Now that Vitaly Slobodin stepped down as the maintainer of PhantomJS (it's dead Jim) in deference to Headless Chrome it is with great pleasure to introduce to you today Squidwarc a high fidelity archival crawler that uses Chrome or Headless Chrome directly. Squidwarc aims to address the need for a high fidelity crawler akin to Heritrix while still easy enough for the personal archivist to setup and use. Squidwarc does not seek (at the moment) to dethrone Heritrix as the queen of wide archival crawls, rather seeks to address Heritrix's short comings namely
  • No JavaScript execution
  • Everything is plain text
  • Requiring configuration to known how to preserve the web
  • Setup time and technical knowledge required of its users
Those are some bold (cl)aims. Yes, they are, but in comparison to other web archiving tools using Chrome as the crawler makes sense. Plus to quote Vitaly Slobodin
Chrome is faster and more stable than PhantomJS. And it doesn't eat memory like crazy.
So why work hard when you can let the Chrome devs do a lot of the hard work for you. They must keep up with the crazy fast changing world of web development. Then why should not the web archiving community utilize that to our advantage??? I think so at least and is why I created Squidwarc. Which reminds me of the series of articles Kalev Leetaru wrote entitled Why Are Libraries Failing At Web Archiving And Are We Losing Our Digital History?, Are Web Archives Failing The Modern Web: Video, Social Media, Dynamic Pages and The Mobile Web and The Internet Archive Turns 20: A Behind The Scenes Look At Archiving The Web? Well, sir, I present to you Squidwarc, an archival crawler that can handle the every changing and dynamic web. I have showed you mine, what do your crawlers look like?

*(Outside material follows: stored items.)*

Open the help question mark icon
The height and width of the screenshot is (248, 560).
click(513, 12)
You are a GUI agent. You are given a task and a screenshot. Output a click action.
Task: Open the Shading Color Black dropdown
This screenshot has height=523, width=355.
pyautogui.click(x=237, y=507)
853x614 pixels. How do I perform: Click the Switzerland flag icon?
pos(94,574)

Squidwarc is an HTTP/1.1 and HTTP/2, GET, POST, HEAD, OPTIONS, PUT, DELETE preserving, JavaScript executing, page interacting archival crawler (just to name a few). And yes it can do all that. If you doubt me, see the documentation for what Squidwarc is capable of through the chrome-remote-interface and node-warc. Squidwarc is different from brozzler as it supports both Chrome and Headless Chrome right out of the box, does not require a middle man to capture the requests and create the WARC, makes full use of the DevTools Protocol thanks to it being a Node.js based crawler (Google approved) and is simpler to setup and use.

So what can be done with Squidwarc at its current stage? I created a video demonstrating the technique described by Dr. Justin Brunelle in Adapting the Hypercube Model to Archive Deferred Representations and Their Descendants which can be viewed below. The code used in this video is on Github as is Squidwarc itself.

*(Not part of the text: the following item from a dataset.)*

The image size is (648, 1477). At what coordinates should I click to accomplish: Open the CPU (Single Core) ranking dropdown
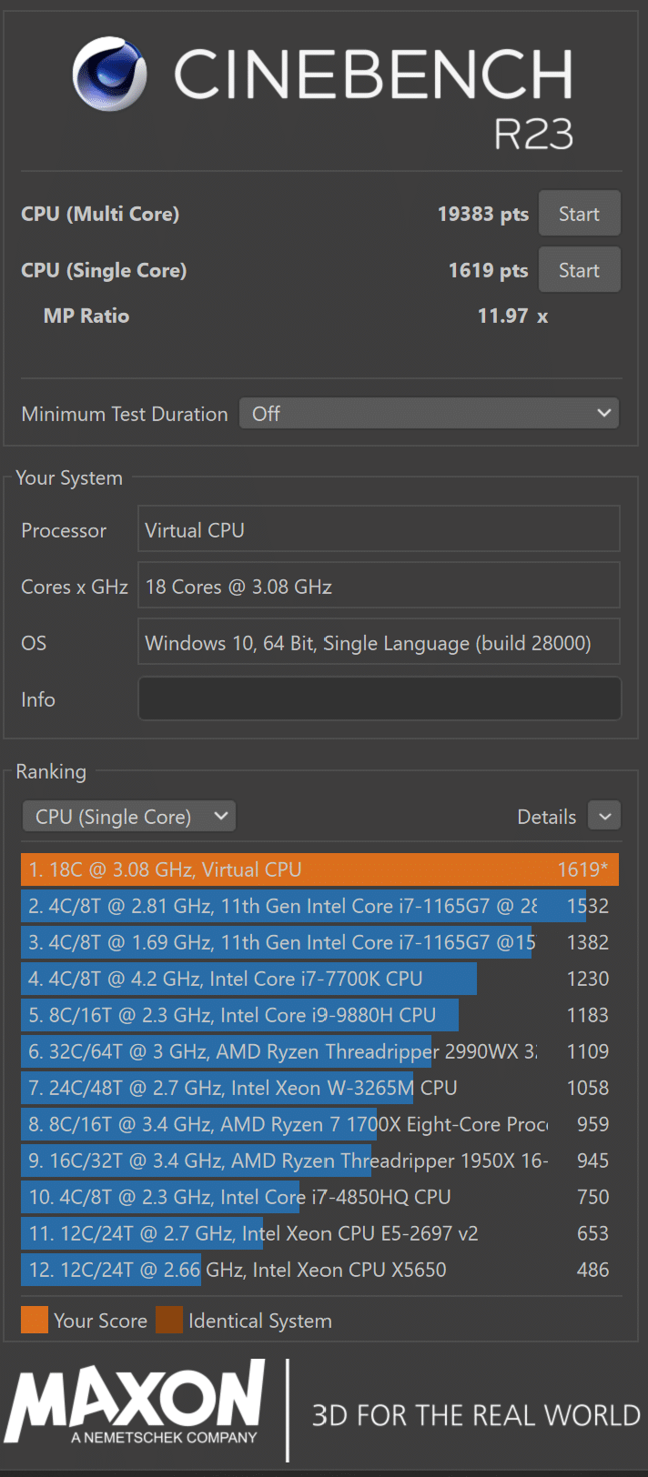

The crawls operate in terms of a Composite Memento. For those who are unfamiliar with this terminology, a composite memento is a root resource such as an HTML web page and all of the embedded resources (images, CSS, etc.) required for a complete presentation. An example crawl configuration (JSON files currently) is seen below with annotations (comments) are not valid JSON. A non-annotated configuration file is provided in the Squidwarc Github repository.

The definitions for them are seen below and remember Squidwarc crawls operate in terms of a composite memento. The frontier is web pages, not web pages plus resources of a web page (Chrome retrieves them for us automatically).
page-only
Preserve the page so that there is no difference when replaying the page from viewing the page in a web browser at preservation time
page-same-domain
Page Only option plus preserve all links found on the page that are on the same domain as the page
page-all-links
page-same-domain plus all links from other domains
Below is a video demonstrating that the Squidwarc crawls do in fact preserve only the page, page + same domain links, and page + all links using the initial seed n0tan3rd.github.io/wail/sameDomain1.

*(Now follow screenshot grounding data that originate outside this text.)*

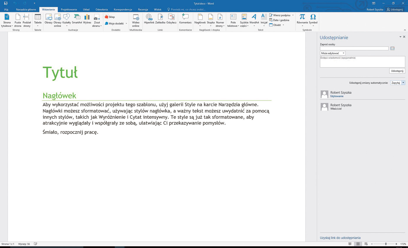Open the Może edytować permission dropdown
The width and height of the screenshot is (408, 248).
[x=333, y=53]
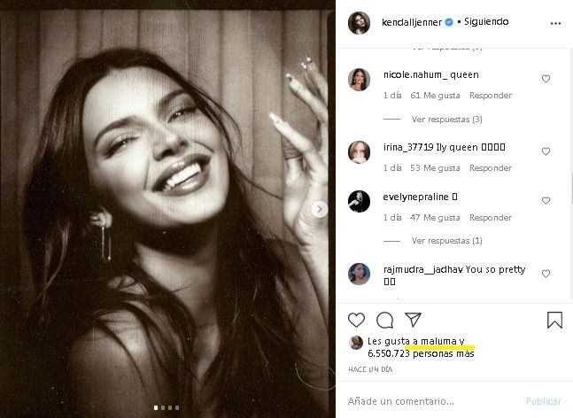This screenshot has height=418, width=573.
Task: Click the speech bubble comment icon
Action: pos(384,320)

Squidwarc is an open source project and available on Github. Squidwarc is not yet available via npm but you can begin using Squidwarc by cloning the repo. Let us build the next phase of web archiving together. Squidwarc welcomes all who wish to be part of its development and if there are any issues feel free to open one up.

Both WAIL and Squidwarc use node-warc and a Chrome browser for preservation. If portability and no setup are what you seek download and start using WAIL. If you just want to use the crawler clone the Squidwarc repository and begin preserving the web using your Chrome browser today. All the projects in this blog post welcome contributions as well as issues via Github. The excuse of "I guess the crawler was not configured to preserve this page" or the term "unarchivable page" are no longer valid in the age of browser based preservation.

- John Berlin

Wednesday, July 19, 2017

2017-07-19: Archives Unleashed 4.0: Web Archive Datathon Trip Report


They: Hey Sawood, nice to see you again.
Me: Hi, I am glad to see you too.
They: Did you attend all hackathons, I mean datathons?
Me: Yes, I attended all of the four Archives Unleashed events so far.
They: How did you like it?
Me: Well, there is a reason why I attended all of them, despite being a seemingly busy PhD researcher.
They: So, what is your research about?
Me: I am trying to profile various web archives to build a high-level understanding of their holdings, primarily, for the sake of efficiently routing Memento aggregation requests, but there can be many more use cases of such profiles... [and the conversation continues...]


On day zero of Archives Unleashed 4.0 in London, conversations among many familiar and unfamiliar faces started with travel and lodging related questions, but soon emerged into mass storage challenges, scaling issues, quality and coverage of web archives, long-term maintenance of archival tools, documentation and discovery of libraries, and exchange of research ideas etc. Ian and Matt were looking fresh and welcoming in the reception of #HackArchives as always. This was all familiar, this is how other previous AU events started too, and yielded great networking among the web archiving community members.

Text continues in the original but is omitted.